Aux avant-postes, des enseignants découvrent régulièrement la situation administrative de leurs élèves et la menace qui pèse sur les familles. De leur côté, des enfants comprennent que leurs camarades ne seront peut-être plus là à la rentrée suivante. La solidarité s'organise autour des établissements scolaires. En quelques années, les acteurs de l'éducation ont développé une extrême vigilance sur les questions d'immigration. Une attention redoublée ces jours-ci par l'examen du projet de loi sur l'immigration.

«Fortes réticences». Première fédération d'enseignants, la FSU a pris position contre ce projet, hier. Responsable du département «droits et libertés», Marylène Cahouet souligne «les fortes résistances contre ce projet de loi». Sitôt ses grandes lignes connues, un collectif «contre l'immigration jetable» s'est rapidement fédéré. RESF et la FSU en sont membres, parmi 400 associations ou partis politiques. «Ce mouvement n'est pas spécialement structuré, explique la FSU. Mais depuis que le gouvernement a décrété l'état d'urgence en novembre, toutes ces organisations ont pris l'habitude de travailler naturellement ensemble pour dénoncer les atteintes aux droits fondamentaux.»

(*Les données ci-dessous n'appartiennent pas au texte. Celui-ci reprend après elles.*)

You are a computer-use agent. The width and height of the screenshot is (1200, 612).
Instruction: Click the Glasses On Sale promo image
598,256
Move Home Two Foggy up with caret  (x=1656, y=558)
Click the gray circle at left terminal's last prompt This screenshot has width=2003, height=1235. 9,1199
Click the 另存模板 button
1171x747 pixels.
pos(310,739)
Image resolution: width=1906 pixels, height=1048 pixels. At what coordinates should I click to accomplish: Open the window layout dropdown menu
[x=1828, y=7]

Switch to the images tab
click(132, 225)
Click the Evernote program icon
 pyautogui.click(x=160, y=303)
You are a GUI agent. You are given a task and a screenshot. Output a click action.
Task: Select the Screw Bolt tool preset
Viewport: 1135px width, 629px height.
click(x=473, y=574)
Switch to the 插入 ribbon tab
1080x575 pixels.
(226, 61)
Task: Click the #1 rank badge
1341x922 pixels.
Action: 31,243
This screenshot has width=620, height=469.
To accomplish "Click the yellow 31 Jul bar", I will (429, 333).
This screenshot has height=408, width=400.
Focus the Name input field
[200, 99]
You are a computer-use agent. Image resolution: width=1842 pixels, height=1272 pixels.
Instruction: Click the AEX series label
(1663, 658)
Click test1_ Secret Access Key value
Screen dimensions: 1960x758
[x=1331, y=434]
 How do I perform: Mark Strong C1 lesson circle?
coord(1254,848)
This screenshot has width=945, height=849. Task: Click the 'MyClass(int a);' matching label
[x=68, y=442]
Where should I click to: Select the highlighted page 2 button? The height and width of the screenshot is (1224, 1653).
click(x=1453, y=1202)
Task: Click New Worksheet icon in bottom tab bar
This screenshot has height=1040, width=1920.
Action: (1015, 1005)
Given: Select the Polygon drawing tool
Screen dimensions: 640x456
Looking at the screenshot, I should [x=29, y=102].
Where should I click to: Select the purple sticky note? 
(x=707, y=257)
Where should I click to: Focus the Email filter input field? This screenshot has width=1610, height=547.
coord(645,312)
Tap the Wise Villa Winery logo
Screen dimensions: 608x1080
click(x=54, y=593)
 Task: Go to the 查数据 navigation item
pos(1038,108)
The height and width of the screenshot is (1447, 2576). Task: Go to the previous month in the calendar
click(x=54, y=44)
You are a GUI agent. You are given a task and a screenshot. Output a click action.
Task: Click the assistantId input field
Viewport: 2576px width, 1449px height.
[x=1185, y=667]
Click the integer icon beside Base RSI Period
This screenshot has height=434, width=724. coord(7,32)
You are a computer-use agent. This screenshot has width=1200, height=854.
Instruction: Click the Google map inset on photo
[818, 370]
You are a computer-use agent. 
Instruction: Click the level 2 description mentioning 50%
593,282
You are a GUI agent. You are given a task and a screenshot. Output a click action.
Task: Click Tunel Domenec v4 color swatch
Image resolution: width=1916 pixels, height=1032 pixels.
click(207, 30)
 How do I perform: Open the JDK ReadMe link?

Deux journées d'action nationales sont prévues les 29 avril et 13 mai. Les cortèges du 1er mai devraient également porter cette contestation. Et un rassemblement est organisé le lendemain à proximité de l'Assemblée, jour de l'examen du texte. Des étudiants et lycéens qui se sont rapprochés des collectifs de sans-papiers pendant la mobilisation anti-CPE ont prévu d'en être.